Cirrose Hepática

Cirrose Hepática

A Cirrose Hepática é uma doença crônica que afeta o fígado, sendo classificada como o último estágio da Fibrose Hepática. Ela decorre da constante destruição (lesões) e regeneração (cicatrizações) de células que resultam em fibroses (excesso de componentes de matriz extracelular) e nódulos. O processo resulta em danos graves à estrutura natural do fígado, em alterações vasculares hepáticas e em consequente perda das funções do órgão.

Os fatores que podem levar a esse estágio incluem infecções, alterações metabólicas e autoimunidade. Também constam evolução de determinadas doenças (por exemplo, Hepatite B, Hepatite C, e alcoolismo), resposta a certos medicamentos, colestase e álcool.

Alguns dados sobre a Cirrose Hepática são preocupantes. Ela é a principal causa de transplante de fígado no mundo. Está entre as 10 causas de mortes mais comuns no ocidente. É mais frequente entre homens. Está relacionada também com características e comportamentos que aumentam o risco, tais como idade, obesidade, diabetes, histórico de transfusão, uso de drogas injetáveis e abuso de álcool.

Alcoolismo e Cirrose Hepática

O alcoolismo é uma das principais doenças que tem a Cirrose Hepática como consequência. A pessoa que bebe grandes quantidades de álcool diariamente não permite que o fígado se restaure completamente. Com o passar do tempo, surgem lesões hepáticas. Portanto, o risco é maior para homens que consomem mais de 60 a 80 g/dia. Para mulheres, é arriscado ingerir mais de 20 g/dia de etanol. Esse risco é para tais quantidades por um período superior a 10 anos.

Dessa forma, o abuso alcoólico que ocorre durante muitos anos origina lesões que causam inflamação crônica e fibrose. E quando as fibroses são muito extensas, podem evoluir para Cirrose Hepática.

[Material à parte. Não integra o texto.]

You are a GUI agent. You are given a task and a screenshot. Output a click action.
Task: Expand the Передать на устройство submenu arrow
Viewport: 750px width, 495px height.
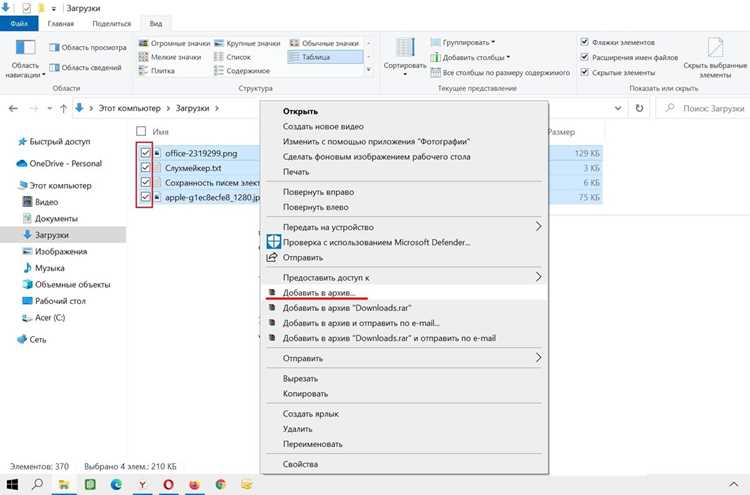tap(539, 227)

Sem tratamento, leva o paciente à necessidade de um transplante.

É importante mencionar, porém, que nem todos que bebem desenvolvem Cirrose. Principalmente se a pessoa bebe pouco e sem frequência.

Sintomas e Consequências

O fígado é o responsável pela produção de proteínas que possuem funções indispensáveis para o corpo. Com a falha progressiva do órgão, a produção diminui ou fica impossibilitada. Isso ocasiona prejuízo à capacidade de coagulação sanguínea adequada. Nesses casos, o indivíduo corre risco de ter sangramentos intensos devidos a possíveis cortes, mesmo que pequenos.

Outro problema decorrente é a retenção de água e sal pelo corpo, produzindo edemas cutâneos e subcutâneos. Mas as consequências clínicas mais graves da Cirrose Hepática são hipertensão portal e insuficiência hepática.

Diagnóstico

Por esse motivo, é necessário agir com rapidez na realização do diagnóstico. Da mesma maneira, no início do tratamento para evitar que o paciente careça de um transplante de fígado. O diagnóstico feito pelo Hepatologista envolve avaliação clínica, exames físicos, testes laboratoriais e análise histopatológica do fígado. Como complemento, o médico pode solicitar alguns exames de imagem, tais como Ultrassonografia, Tomografia Computadorizada, Ressonância Magnética e Biópsia hepática.

Fontes: Revista Brasileira de Medicina, Secretaria de Saúde de SP, Jornal de Pneumologia, XXIV Congresso Brasileiro de Hepatologia, Fundação Oswaldo Cruz, Gray Anatomia para Estudantes e Arquivos de Gastroenterologia.